Opinion: Green, white, hoax

by Oluwafunmilayo Oyatogun

Nigeria’s size in people or gross GDP will not be sufficient for her to retain the title of ‘Giant of Africa’. Right now, she is dangling from the thin rope that separates giant from Agbaya.

Nigeria, in recent history, has become a callous imitator: of so-called democracy, of so-called enlightenment and of so-called development. What’s most unsettling is the failure of Nigeria to learn from the flaws of those nations which have gone ahead of her in her quest for development. In the formulation of the Nigerian Dream by the Nigerian state and in the minds of Nigerians, little work has gone into creating a strategic and sustainable model. Instead, the models of fore-gone nations – along with their dents, holes and inadequacies – have been copied and pasted into the Nigerian context. In fact, the conventional Nigerian Dream is not a dream at all, it is a plagiarized piece which offers an inadequate image of an already substantially warped phenomenon.

In primary school, we distinguished growth from development very easily because growth meant quantitative expansion while development meant qualitative expansion. This definition, like everything else in primary school, is simplistic, non-encompassing and narrow. However, like everything else in primary school, it is basic, fundamental and indispensable. But in Nigeria, capitalistic growth formulas have replaced those of development and a recurring, self-inhibiting cycle has formed. If the Nigerian Dream, whatever it may be, is modeled after the American Dream, that is its first and biggest flaw. In order for Nigeria to thrust itself out of the stronghold of corruption, and before it goes far along the road of blind, goalless and hollow development, the citizens must identify what development means and what this development is worth.[Link]

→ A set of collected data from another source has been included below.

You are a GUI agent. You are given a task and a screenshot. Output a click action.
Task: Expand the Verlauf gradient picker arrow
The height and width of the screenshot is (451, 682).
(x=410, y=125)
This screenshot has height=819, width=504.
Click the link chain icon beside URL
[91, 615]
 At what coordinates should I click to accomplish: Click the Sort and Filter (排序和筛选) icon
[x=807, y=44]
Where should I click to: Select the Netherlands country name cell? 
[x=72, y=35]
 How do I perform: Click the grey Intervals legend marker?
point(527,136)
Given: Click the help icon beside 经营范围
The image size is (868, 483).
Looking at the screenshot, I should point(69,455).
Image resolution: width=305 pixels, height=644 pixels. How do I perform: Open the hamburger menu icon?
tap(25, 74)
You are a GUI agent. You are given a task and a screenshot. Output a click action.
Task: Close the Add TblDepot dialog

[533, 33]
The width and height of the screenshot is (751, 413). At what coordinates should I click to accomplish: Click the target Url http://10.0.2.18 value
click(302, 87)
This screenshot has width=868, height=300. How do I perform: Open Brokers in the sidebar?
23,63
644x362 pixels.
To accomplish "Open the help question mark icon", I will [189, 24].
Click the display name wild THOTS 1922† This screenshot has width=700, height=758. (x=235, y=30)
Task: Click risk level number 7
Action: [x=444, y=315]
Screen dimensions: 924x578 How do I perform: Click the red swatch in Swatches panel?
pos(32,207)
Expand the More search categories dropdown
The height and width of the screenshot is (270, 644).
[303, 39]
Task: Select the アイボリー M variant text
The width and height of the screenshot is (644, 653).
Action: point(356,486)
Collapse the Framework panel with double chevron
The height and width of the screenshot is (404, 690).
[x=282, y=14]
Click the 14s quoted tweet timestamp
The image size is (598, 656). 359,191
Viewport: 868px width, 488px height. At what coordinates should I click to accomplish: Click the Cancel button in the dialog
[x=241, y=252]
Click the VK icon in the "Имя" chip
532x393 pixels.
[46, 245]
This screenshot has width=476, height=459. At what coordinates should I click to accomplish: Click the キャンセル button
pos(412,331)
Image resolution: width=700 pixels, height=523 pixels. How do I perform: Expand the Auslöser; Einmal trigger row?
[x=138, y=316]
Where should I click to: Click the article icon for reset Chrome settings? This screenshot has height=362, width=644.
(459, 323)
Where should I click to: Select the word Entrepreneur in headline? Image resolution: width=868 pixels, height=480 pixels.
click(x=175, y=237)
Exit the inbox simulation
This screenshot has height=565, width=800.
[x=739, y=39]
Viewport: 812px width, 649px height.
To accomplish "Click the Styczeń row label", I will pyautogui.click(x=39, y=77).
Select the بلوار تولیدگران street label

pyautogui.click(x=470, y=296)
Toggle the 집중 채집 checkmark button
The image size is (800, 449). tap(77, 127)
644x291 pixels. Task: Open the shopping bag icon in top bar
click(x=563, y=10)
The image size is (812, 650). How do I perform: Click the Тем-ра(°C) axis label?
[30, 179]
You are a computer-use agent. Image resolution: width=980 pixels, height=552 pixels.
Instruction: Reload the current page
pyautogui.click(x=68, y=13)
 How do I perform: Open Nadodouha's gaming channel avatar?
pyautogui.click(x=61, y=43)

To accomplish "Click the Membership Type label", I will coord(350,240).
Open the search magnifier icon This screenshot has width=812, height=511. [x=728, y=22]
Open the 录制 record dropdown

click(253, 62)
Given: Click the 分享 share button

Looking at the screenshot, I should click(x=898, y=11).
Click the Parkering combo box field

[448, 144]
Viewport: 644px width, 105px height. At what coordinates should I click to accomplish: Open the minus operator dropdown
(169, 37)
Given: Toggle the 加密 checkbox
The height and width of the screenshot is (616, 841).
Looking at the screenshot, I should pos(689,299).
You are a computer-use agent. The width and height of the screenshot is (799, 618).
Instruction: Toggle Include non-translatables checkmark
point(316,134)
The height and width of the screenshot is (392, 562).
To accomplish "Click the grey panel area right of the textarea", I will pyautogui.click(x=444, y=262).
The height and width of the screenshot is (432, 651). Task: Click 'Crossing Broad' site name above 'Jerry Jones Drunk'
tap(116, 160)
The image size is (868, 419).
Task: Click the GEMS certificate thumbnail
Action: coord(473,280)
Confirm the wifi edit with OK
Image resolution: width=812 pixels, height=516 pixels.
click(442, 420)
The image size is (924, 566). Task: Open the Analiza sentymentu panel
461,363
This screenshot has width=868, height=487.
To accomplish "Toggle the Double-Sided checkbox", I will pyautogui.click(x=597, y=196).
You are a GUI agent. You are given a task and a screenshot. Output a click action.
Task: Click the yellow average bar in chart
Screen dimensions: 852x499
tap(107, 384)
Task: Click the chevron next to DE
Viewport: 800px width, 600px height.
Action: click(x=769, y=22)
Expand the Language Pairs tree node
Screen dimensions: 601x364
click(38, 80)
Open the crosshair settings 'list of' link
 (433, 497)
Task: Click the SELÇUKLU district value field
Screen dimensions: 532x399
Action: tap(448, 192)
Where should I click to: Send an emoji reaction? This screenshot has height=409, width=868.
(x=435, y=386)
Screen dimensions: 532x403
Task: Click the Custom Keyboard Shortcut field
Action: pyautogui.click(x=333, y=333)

The Nigerian flag is a symbol of the country. It is twice as green as it is white; symbolizing twice as much agricultural viability as it is conflict-free and twice as much environmental sustainability as it is harmonious. Yet, in Nigeria today, harmony, peace, agriculture and environmental sustainability are nearly alien concepts. Perhaps because they do not fit too well within our facade of a dream, the one we copied and attempted to present as our own. Nigeria, the land of contradictions, has become more than just a literary and artistic land of contradictions; it has become a pitiful paradox. Therefore, the Nigerian Dream of Development must undergo a thorough overhaul and must pass the test of sustainability before the youth propagate it in its current self-destructing form. [Link][Link]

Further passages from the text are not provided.